# [Given request]
Copy the stretch of material from its start through the line containing "tap(167, 326)", both ends included, with the requests kept in. Scale every click coordinate in the answers by 2.6, rounding to whole numbers with halves going up, and leave all other numbers unchanged.

# [Records for processing]

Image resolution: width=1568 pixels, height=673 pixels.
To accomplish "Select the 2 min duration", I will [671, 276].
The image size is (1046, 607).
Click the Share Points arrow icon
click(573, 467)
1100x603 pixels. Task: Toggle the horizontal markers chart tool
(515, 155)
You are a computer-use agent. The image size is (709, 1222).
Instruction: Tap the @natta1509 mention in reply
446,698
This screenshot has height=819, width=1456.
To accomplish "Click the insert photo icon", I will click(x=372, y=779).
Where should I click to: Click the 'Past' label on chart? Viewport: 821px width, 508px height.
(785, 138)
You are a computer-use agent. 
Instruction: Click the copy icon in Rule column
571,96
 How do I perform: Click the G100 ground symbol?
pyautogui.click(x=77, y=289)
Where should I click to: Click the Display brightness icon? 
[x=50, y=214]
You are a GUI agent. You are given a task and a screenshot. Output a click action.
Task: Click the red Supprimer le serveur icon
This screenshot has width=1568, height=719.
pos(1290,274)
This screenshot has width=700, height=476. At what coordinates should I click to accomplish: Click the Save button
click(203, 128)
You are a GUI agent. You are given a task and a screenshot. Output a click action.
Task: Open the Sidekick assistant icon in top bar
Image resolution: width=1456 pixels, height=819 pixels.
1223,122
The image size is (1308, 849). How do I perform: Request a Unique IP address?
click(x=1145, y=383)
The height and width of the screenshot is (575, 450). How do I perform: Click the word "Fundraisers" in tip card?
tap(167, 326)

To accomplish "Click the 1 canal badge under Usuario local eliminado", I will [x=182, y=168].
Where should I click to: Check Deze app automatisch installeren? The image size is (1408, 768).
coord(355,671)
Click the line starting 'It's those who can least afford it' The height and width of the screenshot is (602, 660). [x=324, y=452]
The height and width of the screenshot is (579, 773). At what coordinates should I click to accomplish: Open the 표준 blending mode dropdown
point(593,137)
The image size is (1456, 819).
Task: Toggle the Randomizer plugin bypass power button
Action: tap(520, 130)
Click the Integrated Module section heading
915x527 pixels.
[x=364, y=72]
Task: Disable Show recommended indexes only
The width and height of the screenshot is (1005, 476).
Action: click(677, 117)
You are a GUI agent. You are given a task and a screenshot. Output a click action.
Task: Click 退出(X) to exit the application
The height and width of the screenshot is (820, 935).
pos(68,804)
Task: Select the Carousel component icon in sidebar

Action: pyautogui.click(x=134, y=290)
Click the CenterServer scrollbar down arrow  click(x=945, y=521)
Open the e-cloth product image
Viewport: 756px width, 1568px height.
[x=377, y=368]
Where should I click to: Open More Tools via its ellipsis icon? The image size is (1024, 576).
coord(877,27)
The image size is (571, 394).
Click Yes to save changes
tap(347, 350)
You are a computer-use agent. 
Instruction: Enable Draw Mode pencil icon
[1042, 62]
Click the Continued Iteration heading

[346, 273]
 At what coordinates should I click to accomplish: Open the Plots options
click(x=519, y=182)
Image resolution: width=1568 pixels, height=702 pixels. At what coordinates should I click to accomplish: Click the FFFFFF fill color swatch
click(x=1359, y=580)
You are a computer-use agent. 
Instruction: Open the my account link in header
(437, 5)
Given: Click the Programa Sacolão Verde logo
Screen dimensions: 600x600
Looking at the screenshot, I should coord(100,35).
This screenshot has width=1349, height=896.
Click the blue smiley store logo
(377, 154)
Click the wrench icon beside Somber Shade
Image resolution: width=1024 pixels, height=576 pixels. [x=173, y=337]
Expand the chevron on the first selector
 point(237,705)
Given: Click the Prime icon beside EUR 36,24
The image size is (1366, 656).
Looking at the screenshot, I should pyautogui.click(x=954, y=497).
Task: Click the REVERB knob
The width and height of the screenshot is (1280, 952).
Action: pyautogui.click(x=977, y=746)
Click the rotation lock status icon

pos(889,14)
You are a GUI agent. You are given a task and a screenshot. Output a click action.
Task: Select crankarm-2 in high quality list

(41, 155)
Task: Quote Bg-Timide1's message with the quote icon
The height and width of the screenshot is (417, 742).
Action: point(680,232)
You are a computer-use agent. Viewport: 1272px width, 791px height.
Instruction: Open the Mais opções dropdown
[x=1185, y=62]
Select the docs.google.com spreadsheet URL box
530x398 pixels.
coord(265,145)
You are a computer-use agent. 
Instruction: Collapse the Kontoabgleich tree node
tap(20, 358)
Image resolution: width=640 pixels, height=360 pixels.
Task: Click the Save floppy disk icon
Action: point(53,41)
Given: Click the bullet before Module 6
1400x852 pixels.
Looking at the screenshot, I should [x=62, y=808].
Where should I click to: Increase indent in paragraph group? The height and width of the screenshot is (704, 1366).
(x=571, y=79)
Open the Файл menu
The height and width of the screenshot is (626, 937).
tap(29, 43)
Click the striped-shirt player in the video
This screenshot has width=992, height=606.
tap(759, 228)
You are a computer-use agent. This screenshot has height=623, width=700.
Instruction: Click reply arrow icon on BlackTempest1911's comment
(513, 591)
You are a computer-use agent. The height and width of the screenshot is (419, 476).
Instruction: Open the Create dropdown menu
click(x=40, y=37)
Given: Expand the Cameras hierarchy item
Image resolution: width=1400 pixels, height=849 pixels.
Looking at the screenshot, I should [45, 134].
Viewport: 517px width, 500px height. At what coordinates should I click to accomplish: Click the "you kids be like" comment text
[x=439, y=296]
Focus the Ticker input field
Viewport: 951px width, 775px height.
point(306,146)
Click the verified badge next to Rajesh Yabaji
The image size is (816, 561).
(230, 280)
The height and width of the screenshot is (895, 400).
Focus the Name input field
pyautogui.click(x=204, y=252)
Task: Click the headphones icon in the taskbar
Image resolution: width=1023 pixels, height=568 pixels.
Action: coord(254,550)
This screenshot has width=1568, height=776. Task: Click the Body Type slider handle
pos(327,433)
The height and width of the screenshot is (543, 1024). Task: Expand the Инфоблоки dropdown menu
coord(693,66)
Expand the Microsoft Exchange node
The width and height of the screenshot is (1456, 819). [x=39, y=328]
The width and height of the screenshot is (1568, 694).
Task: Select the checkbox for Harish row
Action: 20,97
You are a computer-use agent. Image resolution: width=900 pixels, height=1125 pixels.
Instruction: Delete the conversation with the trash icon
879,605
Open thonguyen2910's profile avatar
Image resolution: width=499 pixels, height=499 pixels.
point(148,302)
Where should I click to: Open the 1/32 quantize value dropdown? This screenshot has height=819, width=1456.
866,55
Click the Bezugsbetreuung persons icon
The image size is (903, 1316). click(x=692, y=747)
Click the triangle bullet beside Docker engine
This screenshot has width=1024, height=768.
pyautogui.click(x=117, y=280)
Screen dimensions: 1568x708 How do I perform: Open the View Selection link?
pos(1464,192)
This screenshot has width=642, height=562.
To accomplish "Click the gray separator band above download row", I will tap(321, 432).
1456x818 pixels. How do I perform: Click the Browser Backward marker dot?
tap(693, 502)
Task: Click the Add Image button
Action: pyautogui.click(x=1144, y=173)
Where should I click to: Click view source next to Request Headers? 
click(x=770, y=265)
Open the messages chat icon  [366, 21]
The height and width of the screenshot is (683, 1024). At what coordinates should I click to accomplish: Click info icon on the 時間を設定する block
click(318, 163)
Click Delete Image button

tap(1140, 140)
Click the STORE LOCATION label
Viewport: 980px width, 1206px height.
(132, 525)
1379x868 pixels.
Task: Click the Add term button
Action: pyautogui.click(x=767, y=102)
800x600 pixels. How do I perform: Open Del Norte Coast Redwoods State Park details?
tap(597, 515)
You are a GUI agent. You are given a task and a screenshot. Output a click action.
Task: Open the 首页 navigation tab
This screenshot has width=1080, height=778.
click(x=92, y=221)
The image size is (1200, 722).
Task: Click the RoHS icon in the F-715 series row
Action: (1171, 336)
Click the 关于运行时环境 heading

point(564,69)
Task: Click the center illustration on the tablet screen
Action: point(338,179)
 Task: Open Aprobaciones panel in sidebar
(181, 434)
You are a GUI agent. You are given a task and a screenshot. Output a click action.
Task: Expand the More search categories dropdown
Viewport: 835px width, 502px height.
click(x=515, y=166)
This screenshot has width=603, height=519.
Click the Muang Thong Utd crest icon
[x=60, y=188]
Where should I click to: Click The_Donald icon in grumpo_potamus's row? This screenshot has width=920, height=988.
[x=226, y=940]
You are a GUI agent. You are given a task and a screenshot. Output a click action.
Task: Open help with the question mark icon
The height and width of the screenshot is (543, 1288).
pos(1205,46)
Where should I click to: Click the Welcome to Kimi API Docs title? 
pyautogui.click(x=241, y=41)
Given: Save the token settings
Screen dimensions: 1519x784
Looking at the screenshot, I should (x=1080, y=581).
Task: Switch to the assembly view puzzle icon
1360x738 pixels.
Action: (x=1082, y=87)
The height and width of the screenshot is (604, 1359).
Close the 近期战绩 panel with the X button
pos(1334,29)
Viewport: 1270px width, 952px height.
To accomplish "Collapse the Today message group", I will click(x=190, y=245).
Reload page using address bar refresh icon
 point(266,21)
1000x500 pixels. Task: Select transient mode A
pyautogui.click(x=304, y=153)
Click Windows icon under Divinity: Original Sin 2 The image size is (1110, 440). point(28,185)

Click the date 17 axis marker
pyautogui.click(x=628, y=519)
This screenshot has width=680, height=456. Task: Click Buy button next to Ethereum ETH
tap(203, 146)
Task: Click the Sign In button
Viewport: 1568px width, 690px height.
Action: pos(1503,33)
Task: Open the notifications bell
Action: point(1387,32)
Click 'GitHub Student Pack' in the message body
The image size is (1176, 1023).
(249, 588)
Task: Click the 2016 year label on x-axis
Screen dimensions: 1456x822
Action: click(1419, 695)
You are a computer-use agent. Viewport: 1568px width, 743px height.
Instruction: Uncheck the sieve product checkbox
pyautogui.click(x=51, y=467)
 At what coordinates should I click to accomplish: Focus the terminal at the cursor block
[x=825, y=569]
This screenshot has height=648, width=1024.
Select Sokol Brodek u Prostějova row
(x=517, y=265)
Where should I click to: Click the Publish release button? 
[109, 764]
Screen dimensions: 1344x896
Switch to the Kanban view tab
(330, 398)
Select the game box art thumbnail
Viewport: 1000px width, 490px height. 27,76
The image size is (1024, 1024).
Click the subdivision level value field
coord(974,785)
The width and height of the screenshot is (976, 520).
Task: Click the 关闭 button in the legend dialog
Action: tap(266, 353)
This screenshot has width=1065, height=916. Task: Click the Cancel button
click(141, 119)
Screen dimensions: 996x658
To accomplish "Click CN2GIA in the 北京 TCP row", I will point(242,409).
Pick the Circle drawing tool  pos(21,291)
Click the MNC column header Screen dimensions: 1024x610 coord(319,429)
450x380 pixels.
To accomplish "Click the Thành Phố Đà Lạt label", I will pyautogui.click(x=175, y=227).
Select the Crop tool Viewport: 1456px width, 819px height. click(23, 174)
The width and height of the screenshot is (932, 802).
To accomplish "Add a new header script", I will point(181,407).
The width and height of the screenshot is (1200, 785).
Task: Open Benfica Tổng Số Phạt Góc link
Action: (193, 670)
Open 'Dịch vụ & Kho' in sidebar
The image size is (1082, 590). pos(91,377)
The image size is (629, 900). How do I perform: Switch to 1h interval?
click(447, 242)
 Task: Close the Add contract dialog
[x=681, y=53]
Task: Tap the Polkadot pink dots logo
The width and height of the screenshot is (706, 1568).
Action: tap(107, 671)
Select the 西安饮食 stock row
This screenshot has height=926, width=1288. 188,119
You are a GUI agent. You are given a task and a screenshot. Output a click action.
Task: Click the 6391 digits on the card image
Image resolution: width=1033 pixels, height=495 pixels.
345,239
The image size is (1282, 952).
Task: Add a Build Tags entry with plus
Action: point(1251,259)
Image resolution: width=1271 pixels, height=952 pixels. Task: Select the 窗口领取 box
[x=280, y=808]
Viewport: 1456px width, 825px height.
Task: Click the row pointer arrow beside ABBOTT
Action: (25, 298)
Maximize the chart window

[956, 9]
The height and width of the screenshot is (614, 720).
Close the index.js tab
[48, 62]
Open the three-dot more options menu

# [Answer to this task]
Image resolution: width=1568 pixels, height=673 pixels.
To accomplish "Select the 2 min duration", I will [1745, 718].
The image size is (1046, 607).
Click the Share Points arrow icon
click(1490, 1214)
1100x603 pixels. Task: Toggle the horizontal markers chart tool
(1339, 403)
You are a computer-use agent. The image size is (709, 1222).
Instruction: Tap the @natta1509 mention in reply
1160,1815
This screenshot has height=819, width=1456.
To accomplish "Click the insert photo icon", I will click(x=967, y=2025).
Where should I click to: Click the 'Past' label on chart? Viewport: 821px width, 508px height.
(2041, 359)
You are a computer-use agent. 
Instruction: Click the copy icon in Rule column
1485,250
 How do I perform: Click the G100 ground symbol?
pyautogui.click(x=200, y=751)
Where should I click to: Click the Display brightness icon? 
[x=130, y=556]
You are a GUI agent. You are given a task and a screenshot. Output a click action.
Task: Click the red Supprimer le serveur icon
This screenshot has width=1568, height=719.
pos(3354,712)
This screenshot has width=700, height=476. At what coordinates should I click to accomplish: Click the Save button
click(528, 333)
You are a GUI agent. You are given a task and a screenshot. Output a click action.
Task: Open the Sidekick assistant icon in top bar
Image resolution: width=1456 pixels, height=819 pixels.
3180,317
The image size is (1308, 849). How do I perform: Request a Unique IP address?
click(x=2977, y=996)
The height and width of the screenshot is (575, 450). How do I perform: Click the word "Fundraisers" in tip card?
tap(434, 848)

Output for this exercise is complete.